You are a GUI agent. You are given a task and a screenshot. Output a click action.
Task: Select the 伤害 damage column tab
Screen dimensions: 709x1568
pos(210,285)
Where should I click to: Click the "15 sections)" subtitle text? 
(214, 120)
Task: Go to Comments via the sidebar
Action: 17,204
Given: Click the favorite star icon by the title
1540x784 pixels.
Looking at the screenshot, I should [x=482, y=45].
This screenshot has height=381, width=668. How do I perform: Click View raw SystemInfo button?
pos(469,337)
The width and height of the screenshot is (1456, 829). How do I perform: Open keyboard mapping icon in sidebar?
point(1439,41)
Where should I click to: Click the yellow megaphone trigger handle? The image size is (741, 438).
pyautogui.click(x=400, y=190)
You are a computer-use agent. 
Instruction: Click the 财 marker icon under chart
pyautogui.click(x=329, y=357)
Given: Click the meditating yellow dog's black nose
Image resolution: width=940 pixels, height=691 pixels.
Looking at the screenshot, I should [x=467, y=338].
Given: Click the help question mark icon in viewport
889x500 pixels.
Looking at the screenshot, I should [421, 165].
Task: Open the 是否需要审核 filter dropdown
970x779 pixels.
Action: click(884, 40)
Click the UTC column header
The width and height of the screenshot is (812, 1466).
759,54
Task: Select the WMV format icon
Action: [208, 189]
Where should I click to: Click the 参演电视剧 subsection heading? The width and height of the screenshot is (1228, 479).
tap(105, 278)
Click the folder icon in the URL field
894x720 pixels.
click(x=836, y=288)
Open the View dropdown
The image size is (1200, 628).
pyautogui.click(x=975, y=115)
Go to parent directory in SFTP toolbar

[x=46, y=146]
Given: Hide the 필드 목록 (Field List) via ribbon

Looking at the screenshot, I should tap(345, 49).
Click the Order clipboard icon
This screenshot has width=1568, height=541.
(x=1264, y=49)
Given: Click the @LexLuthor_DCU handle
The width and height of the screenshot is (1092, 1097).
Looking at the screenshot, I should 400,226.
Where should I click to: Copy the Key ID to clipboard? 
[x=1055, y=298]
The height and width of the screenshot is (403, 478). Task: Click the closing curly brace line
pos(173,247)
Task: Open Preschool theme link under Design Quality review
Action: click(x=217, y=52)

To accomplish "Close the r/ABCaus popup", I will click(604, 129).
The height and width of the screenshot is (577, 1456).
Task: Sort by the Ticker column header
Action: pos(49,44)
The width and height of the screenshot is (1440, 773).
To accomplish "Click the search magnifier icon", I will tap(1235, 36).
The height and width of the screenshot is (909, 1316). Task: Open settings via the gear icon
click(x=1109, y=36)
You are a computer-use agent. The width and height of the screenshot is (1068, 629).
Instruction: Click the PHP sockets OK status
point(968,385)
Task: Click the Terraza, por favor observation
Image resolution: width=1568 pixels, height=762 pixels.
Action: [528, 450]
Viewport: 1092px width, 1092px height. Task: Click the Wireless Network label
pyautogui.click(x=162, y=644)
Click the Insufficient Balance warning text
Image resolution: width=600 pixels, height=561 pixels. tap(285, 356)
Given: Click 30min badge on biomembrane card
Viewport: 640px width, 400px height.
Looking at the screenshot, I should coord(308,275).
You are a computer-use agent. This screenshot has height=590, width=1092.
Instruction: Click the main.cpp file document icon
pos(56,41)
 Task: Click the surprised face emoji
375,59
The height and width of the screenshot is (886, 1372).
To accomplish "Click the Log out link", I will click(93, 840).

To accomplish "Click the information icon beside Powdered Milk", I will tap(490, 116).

> [YOUR INSTRUCTIONS]:
Write out the records once more, precisely as they stand.

> [SOLUTION]:
You are a GUI agent. You are given a task and a screenshot. Output a click action.
Task: Select the 伤害 damage column tab
Screen dimensions: 709x1568
pos(210,285)
Where should I click to: Click the "15 sections)" subtitle text? 
(214, 120)
Task: Go to Comments via the sidebar
Action: 17,204
Given: Click the favorite star icon by the title
1540x784 pixels.
Looking at the screenshot, I should [x=482, y=45].
This screenshot has height=381, width=668. How do I perform: Click View raw SystemInfo button?
pos(469,337)
The width and height of the screenshot is (1456, 829). How do I perform: Open keyboard mapping icon in sidebar?
point(1439,41)
Where should I click to: Click the yellow megaphone trigger handle? The image size is (741, 438).
pyautogui.click(x=400, y=190)
You are a computer-use agent. 
Instruction: Click the 财 marker icon under chart
pyautogui.click(x=329, y=357)
Given: Click the meditating yellow dog's black nose
Image resolution: width=940 pixels, height=691 pixels.
Looking at the screenshot, I should [x=467, y=338].
Given: Click the help question mark icon in viewport
889x500 pixels.
Looking at the screenshot, I should [421, 165].
Task: Open the 是否需要审核 filter dropdown
970x779 pixels.
Action: click(884, 40)
Click the UTC column header
The width and height of the screenshot is (812, 1466).
759,54
Task: Select the WMV format icon
Action: [208, 189]
Where should I click to: Click the 参演电视剧 subsection heading? The width and height of the screenshot is (1228, 479).
tap(105, 278)
Click the folder icon in the URL field
894x720 pixels.
click(x=836, y=288)
Open the View dropdown
The image size is (1200, 628).
pyautogui.click(x=975, y=115)
Go to parent directory in SFTP toolbar

[x=46, y=146]
Given: Hide the 필드 목록 (Field List) via ribbon

Looking at the screenshot, I should tap(345, 49).
Click the Order clipboard icon
This screenshot has width=1568, height=541.
(x=1264, y=49)
Given: Click the @LexLuthor_DCU handle
The width and height of the screenshot is (1092, 1097).
Looking at the screenshot, I should 400,226.
Where should I click to: Copy the Key ID to clipboard? 
[x=1055, y=298]
The height and width of the screenshot is (403, 478). Task: Click the closing curly brace line
pos(173,247)
Task: Open Preschool theme link under Design Quality review
Action: click(x=217, y=52)

To accomplish "Close the r/ABCaus popup", I will click(604, 129).
The height and width of the screenshot is (577, 1456).
Task: Sort by the Ticker column header
Action: pos(49,44)
The width and height of the screenshot is (1440, 773).
To accomplish "Click the search magnifier icon", I will tap(1235, 36).
The height and width of the screenshot is (909, 1316). Task: Open settings via the gear icon
click(x=1109, y=36)
You are a computer-use agent. The width and height of the screenshot is (1068, 629).
Instruction: Click the PHP sockets OK status
point(968,385)
Task: Click the Terraza, por favor observation
Image resolution: width=1568 pixels, height=762 pixels.
Action: [528, 450]
Viewport: 1092px width, 1092px height. Task: Click the Wireless Network label
pyautogui.click(x=162, y=644)
Click the Insufficient Balance warning text
Image resolution: width=600 pixels, height=561 pixels. tap(285, 356)
Given: Click 30min badge on biomembrane card
Viewport: 640px width, 400px height.
Looking at the screenshot, I should coord(308,275).
You are a computer-use agent. This screenshot has height=590, width=1092.
Instruction: Click the main.cpp file document icon
pos(56,41)
 Task: Click the surprised face emoji
375,59
The height and width of the screenshot is (886, 1372).
To accomplish "Click the Log out link", I will click(93, 840).

To accomplish "Click the information icon beside Powdered Milk", I will tap(490, 116).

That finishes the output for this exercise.